In the two years since it was set up, Jesuit Social Service (JSS) in Timor-Leste has embarked on several projects to promote community development and empower the poor to become self-sufficient. Water and sanitation is one of four priority areas and a key project aims to provide communities with access to clean water.
JSS has built wells in five aldeias (villages) in and around Dili. These areas face serious water shortages during the dry season that runs from April to November, and JSS is currently assisting 235 households in Hera 7 kilometres east of Dili and Kasait about 13 kilometres west from Dili.
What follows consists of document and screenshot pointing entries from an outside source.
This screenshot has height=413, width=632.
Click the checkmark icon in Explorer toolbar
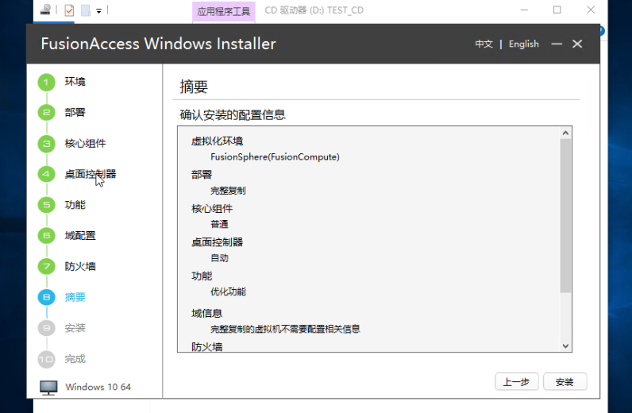point(69,10)
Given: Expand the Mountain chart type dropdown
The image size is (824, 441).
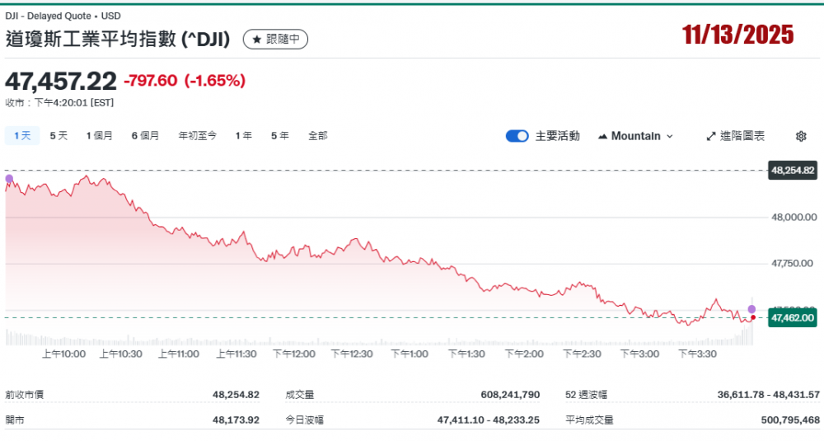Looking at the screenshot, I should pos(635,136).
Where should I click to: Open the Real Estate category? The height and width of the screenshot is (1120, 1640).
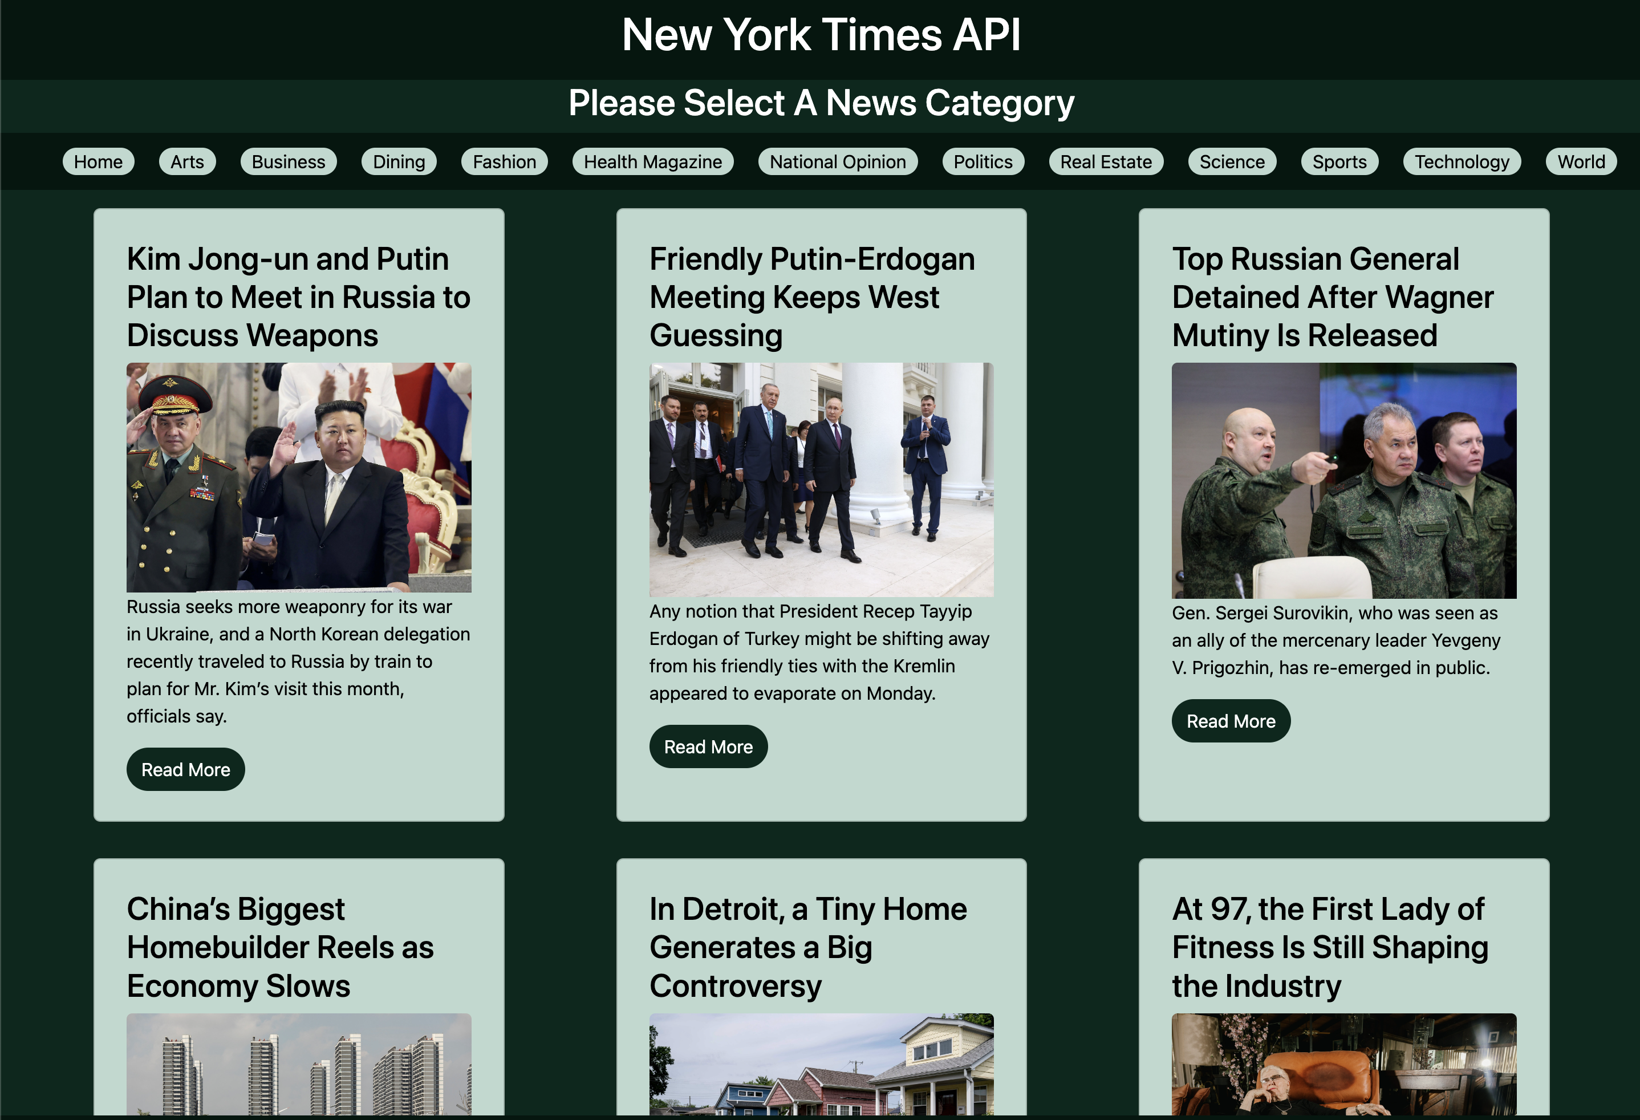(x=1105, y=162)

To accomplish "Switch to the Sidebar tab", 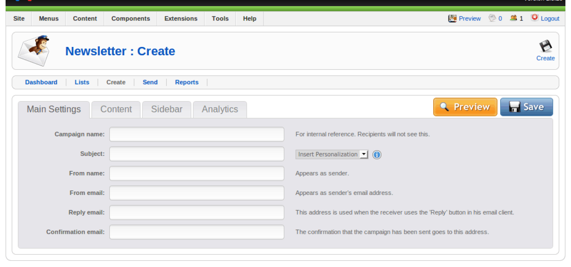I will 166,109.
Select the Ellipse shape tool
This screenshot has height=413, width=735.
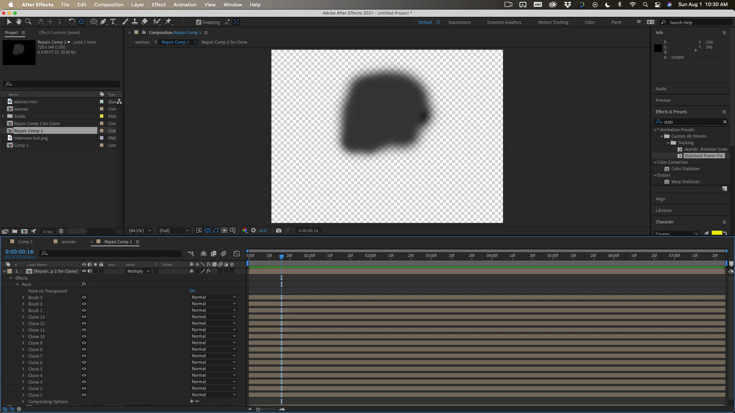[93, 22]
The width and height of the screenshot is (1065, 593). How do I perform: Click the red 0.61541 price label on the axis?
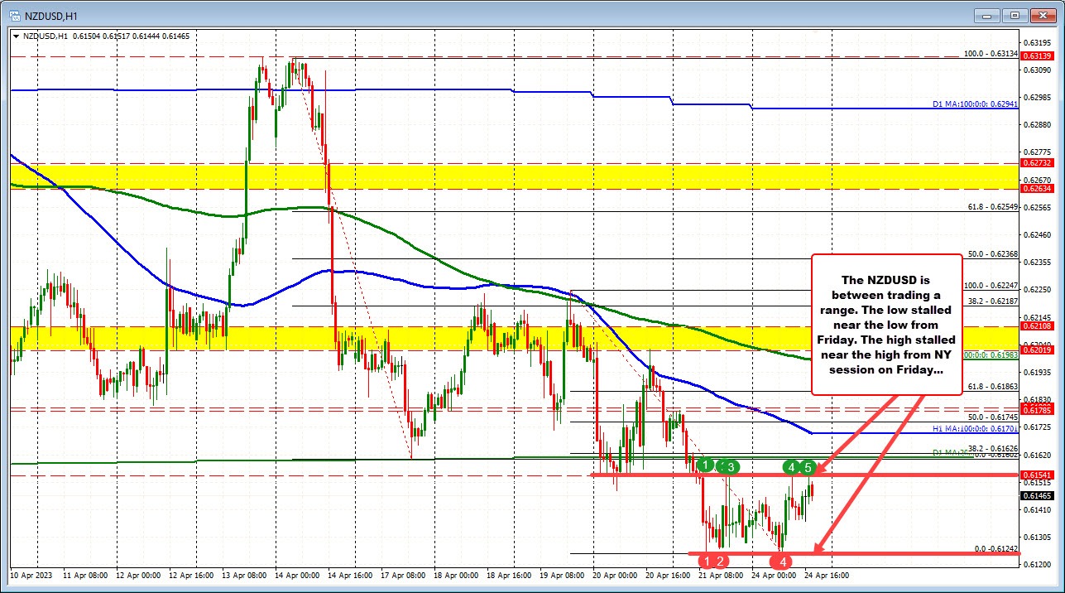click(1036, 476)
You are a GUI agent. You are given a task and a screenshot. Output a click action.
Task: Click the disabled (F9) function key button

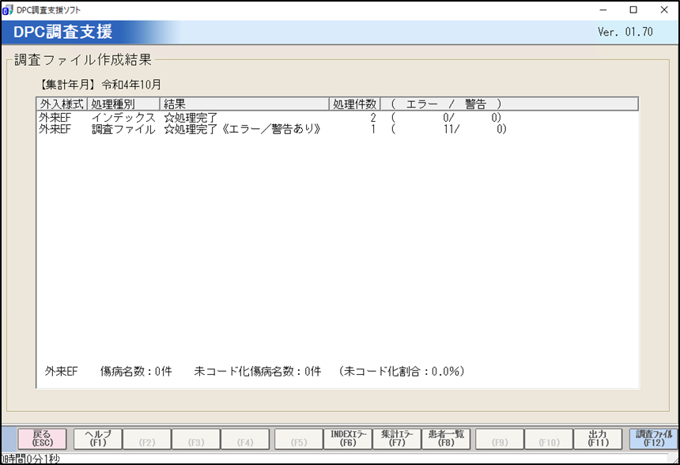[x=499, y=439]
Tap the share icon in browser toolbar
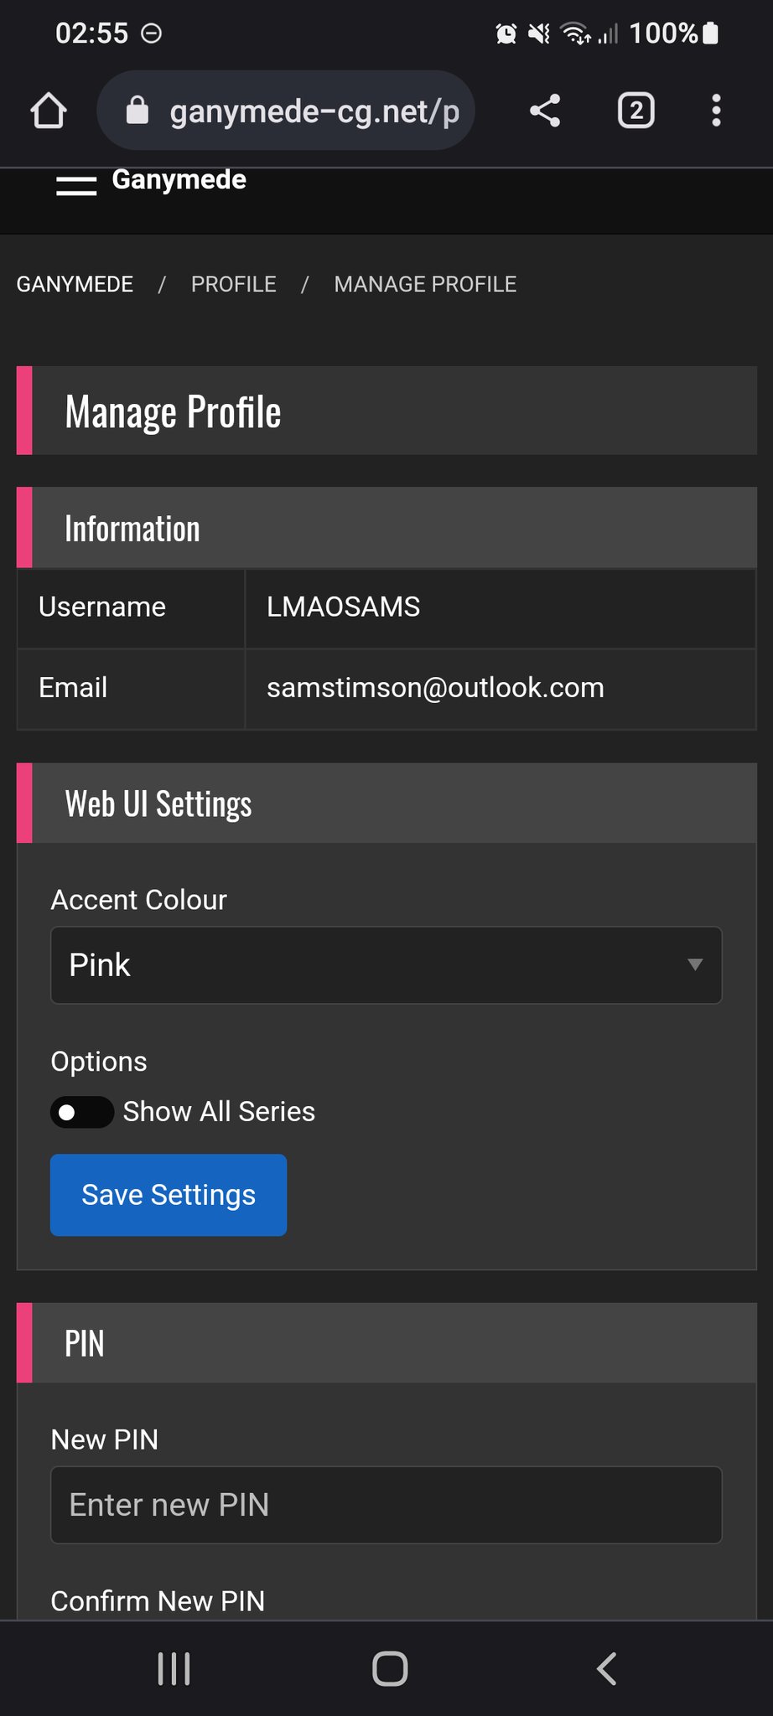The height and width of the screenshot is (1716, 773). [545, 111]
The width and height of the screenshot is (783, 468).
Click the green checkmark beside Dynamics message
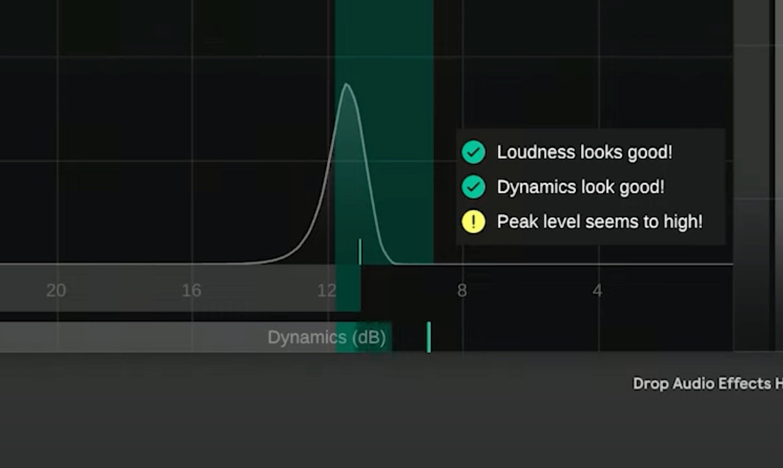(473, 187)
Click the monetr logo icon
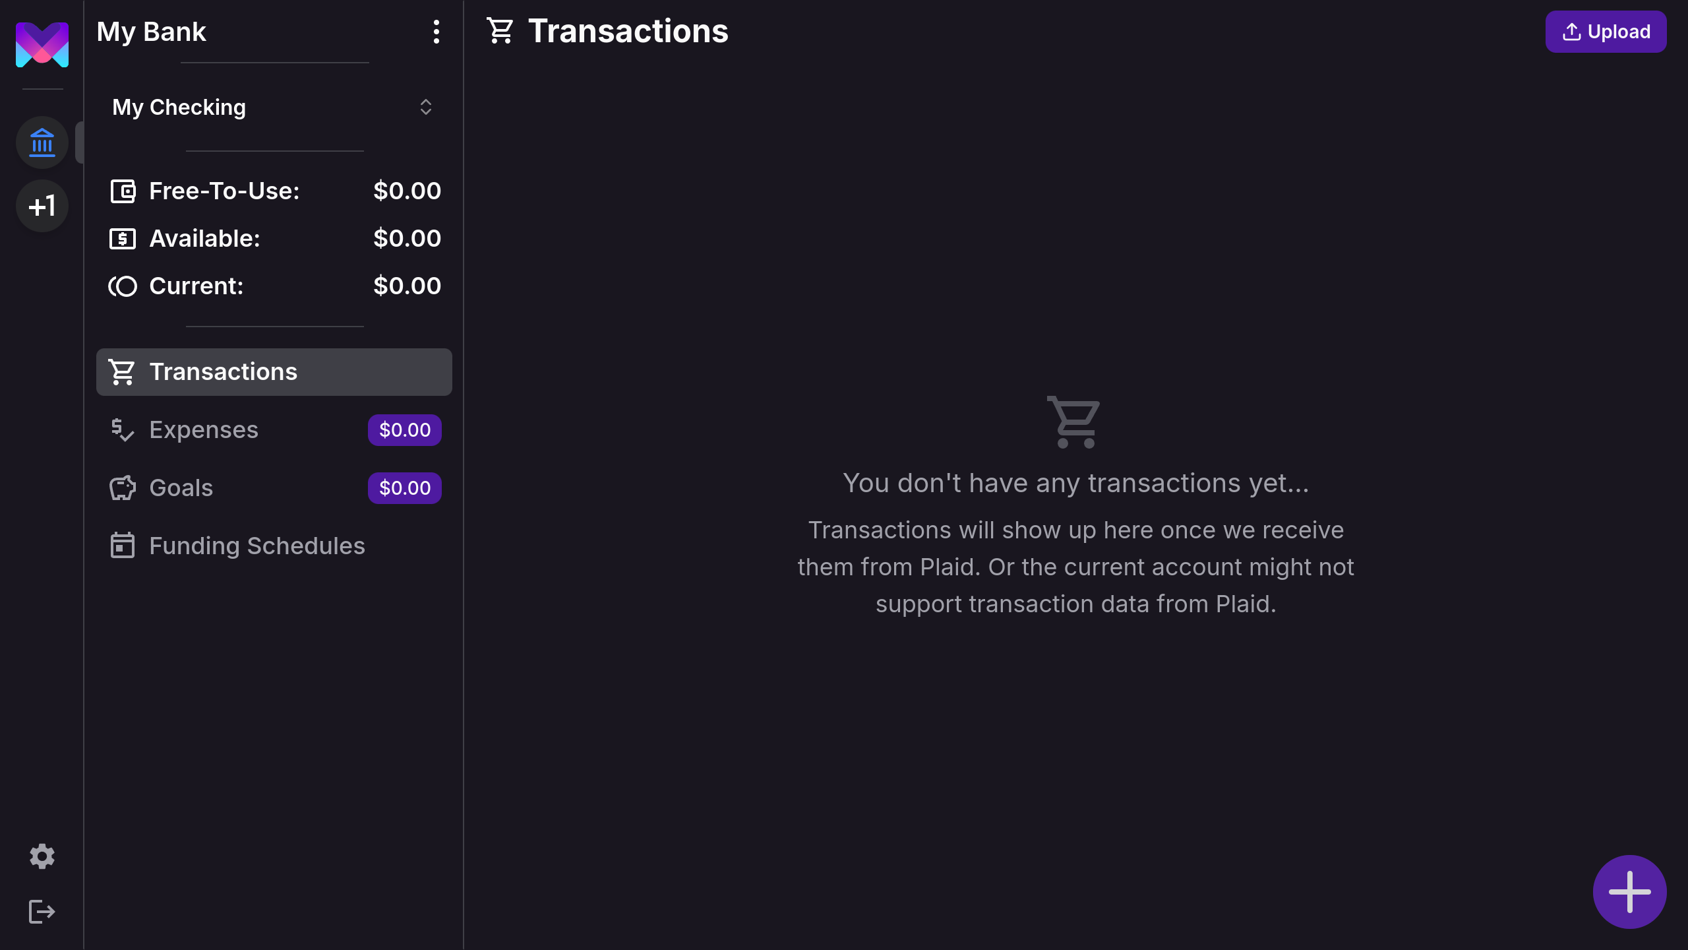The image size is (1688, 950). pyautogui.click(x=42, y=45)
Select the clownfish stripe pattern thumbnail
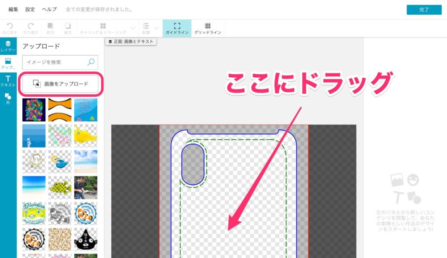The image size is (447, 258). (60, 110)
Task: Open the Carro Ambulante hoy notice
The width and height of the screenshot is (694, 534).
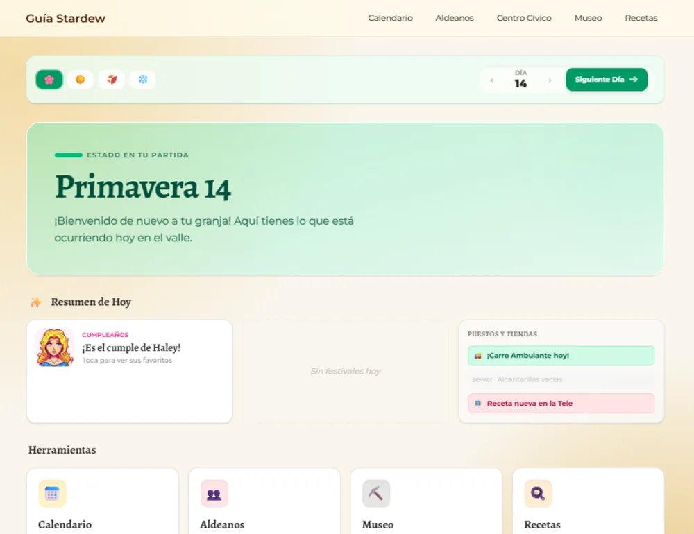Action: [561, 356]
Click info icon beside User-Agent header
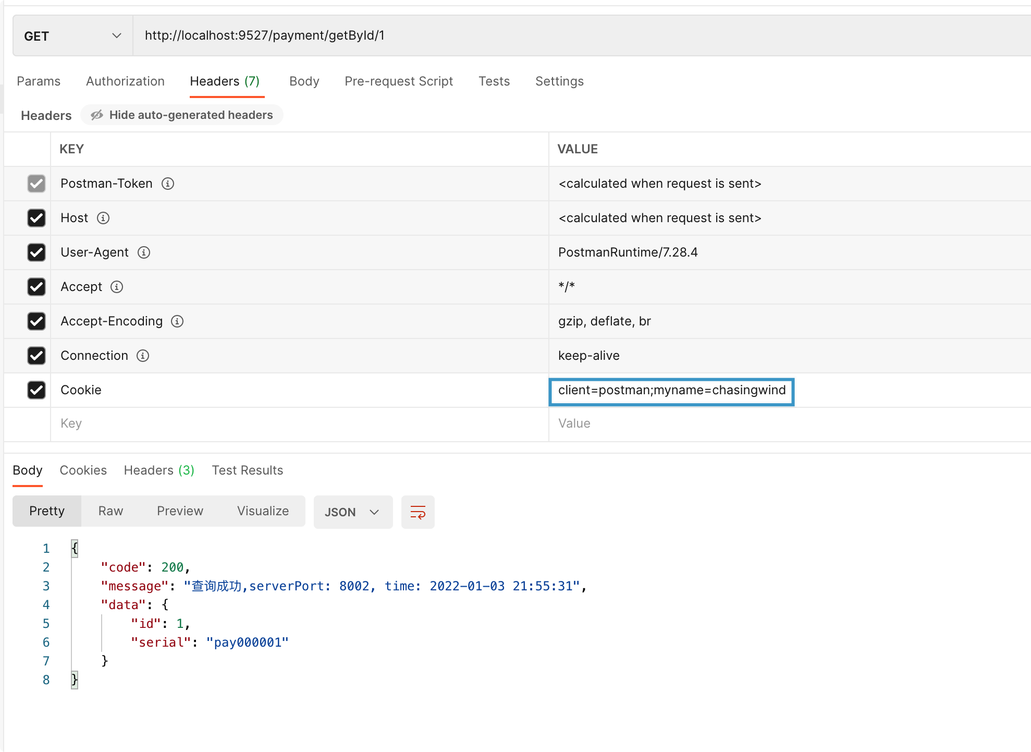The width and height of the screenshot is (1031, 752). click(x=144, y=252)
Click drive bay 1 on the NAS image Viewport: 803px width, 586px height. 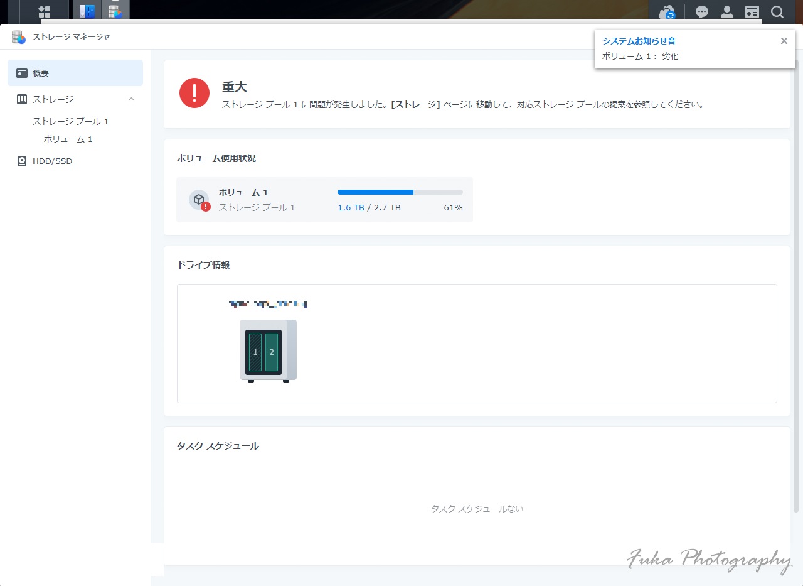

“The clean water project began when we found out that in Hera many school-aged children were pushing carts packed with water containers for the long trip back to their homes,” said Fr Erik John Gerilla SJ, Executive Director of JSS Timor-Leste. With JSS’ intervention, people in these villages can focus on their farms without worrying about water and the children no longer have to walk hours to fetch water and now have free time in the afternoon for some recreation.
Fr Gerilla said they found it challenging to change the mind set and practice of the communities.
“In the beginning, it was hard to convince people to work and harness common resources as a community because they were used to working in households, families and clans,” he said, adding that from their experience in the communities, organising them is the most difficult step in the process. According to him it takes a while to convince the community that this common good they are going to work for is bound to take off if they commit to it with utmost cooperation. Since they have been used to working within their closely-knit families, collaborating with other families for a communitarian project is a big leap for them.
JSS felt that its apostolic action should not be limited to drilling for water and installing electric pumps for distribution to smaller water tanks. So, in addition to providing technical expertise such as hydrological analysis and engineering work, JSS engaged in community rituals and other cultural practices before they started drilling water holes.
“Equally important are the ‘soft technologies’ to build community capacities,” shared Fr Gerilla. These include teaching the villagers ways to conserve water and improve ecosystem services for water regulation. To this end, JSS plants as many trees as it can, but the team quickly realised that the challenges go beyond planting trees. At first they worked just with students, but they later learned they also had to engage the local people in managing the land so that the trees could grow.
“As there are lots of goats and cows around, we had to make the families understand that they have to keep their livestock in pens,” said Fr Gerilla. “This was difficult because they are used to raising free range animals.”
The other challenge, especially in Ulmera where the Jesuit education project is located, is that the area is a major supplier of firewood. Firewood is a lucrative industry and JSS is urging Ulmera residents not to target to supply the whole of Dili because trees are needed to protect their water source. It also mobilised multi-sectoral dialogues on alternatives to mitigate the impact of consuming wood for fuel.
“Showing videos of the destructive impact of typhoon Haiyan is a way of shifting behaviour towards tree planting and looking for alternatives to cutting trees for fuel,” said Fr Gerilla.
Perhaps one of the visible signs of positive impact from the JSS water project is that families have started to venture into backyard farming to help augment their food supply. Fr Gerilla said that although this may seem insignificant, it is noteworthy because it shows that families are starting to become self-sufficient.